GNOME adalah lingkungan desktop yang sangat baik. GNOME menawarkan lingkungan yang sangat efisien dan sangat stabil dalam pengoperasiannya. Secara default, GNOME menggunakan 2 buah panel (atas dan bawah). Pada bagian atas diisi oleh menu launcher(applications, places, dan system), shortcut aplikasi, dan system tray. Bagian bawahnya diisi oleh daftar window yang terbuka dan daftarvirtual desktop. Defaultnya, di antara 2 panel tersebut diisi oleh wallpaper dan ikon computer, home, dan trash, serta partisi yang di-mount ke dalam folder media (contohnya flashdisk dan partisi-partisi lainnya).

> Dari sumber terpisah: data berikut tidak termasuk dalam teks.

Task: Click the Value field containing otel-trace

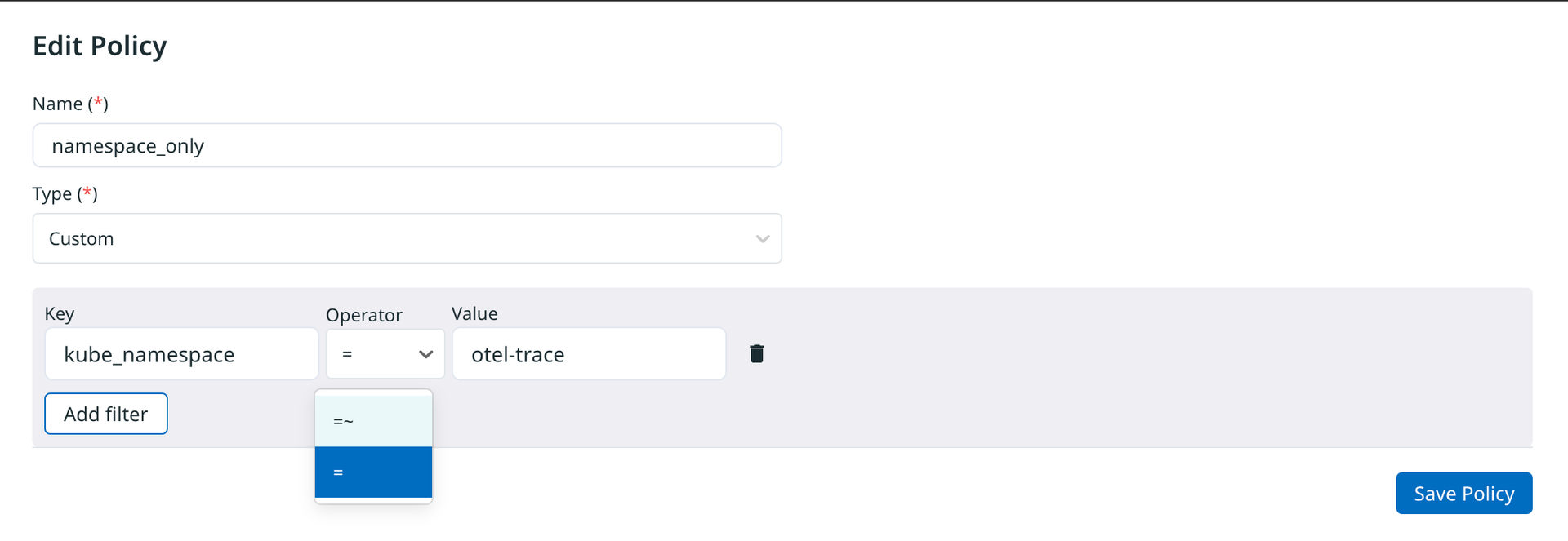Action: tap(589, 354)
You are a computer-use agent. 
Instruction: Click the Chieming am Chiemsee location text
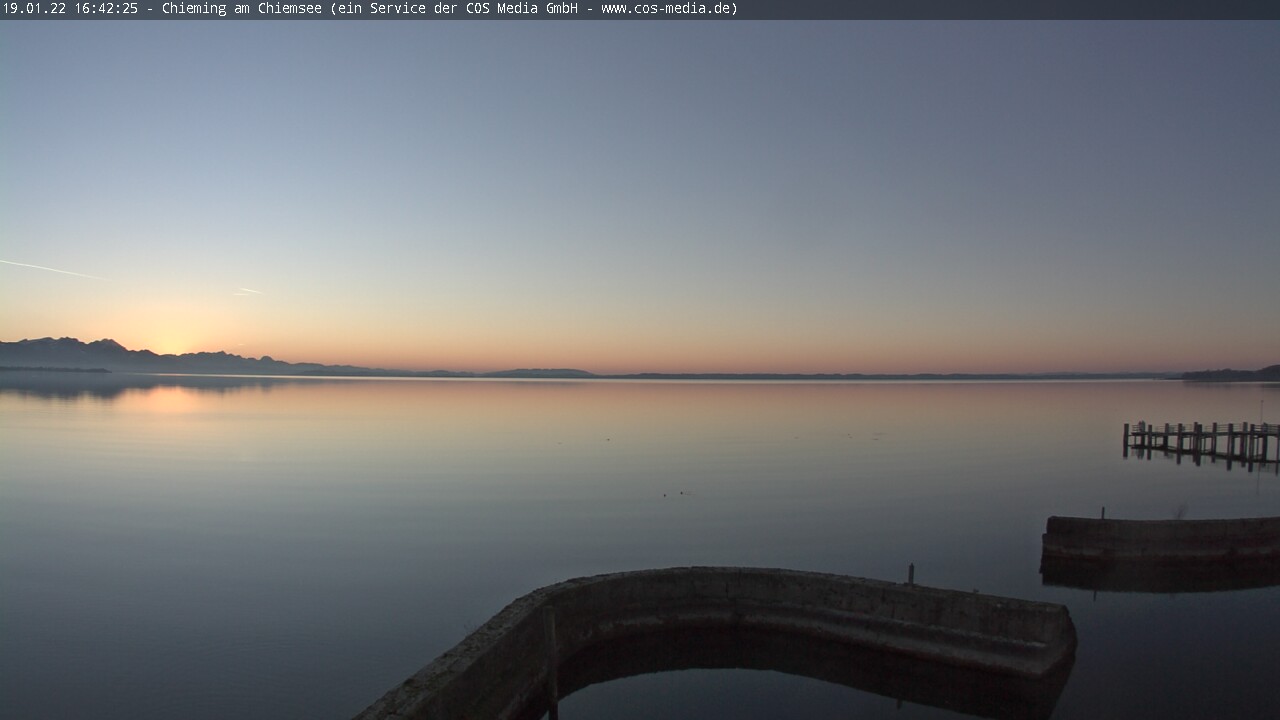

KDE adalah lingkungan desktop yang menyerupai Windows. KDE secara default hanya menampilkan 1 panel di bagian bawah. Panel tersebut diisi oleh menu launcher (menu dengan logo K), window list (daftar window yang terbuka), shortcut aplikasi, dan system tray. KDE secara default langsung mengaktifkan efek transparan pada desktopnya, lebih memanjakan mata. KDE memiliki banyak sekali widget untuk dipasang di area desktop, seperti RSS feed, jam digital, dan lain-lain

Apabila digunakan secara default, tanpa penambahan apapun setelahfresh install, KDE memang terlihat lebih memanjakan mata dengan efek-efek bawaannya. KDE lebih unggul secara default, tetapi tidak apabila GNOME sudah ditambah efek compiz, dock dan lain-lain. Dengan ditambah fitur semacam Cairo Dock, GNOME akan memiliki efek desktop yang menarik seperti milik Macintosh.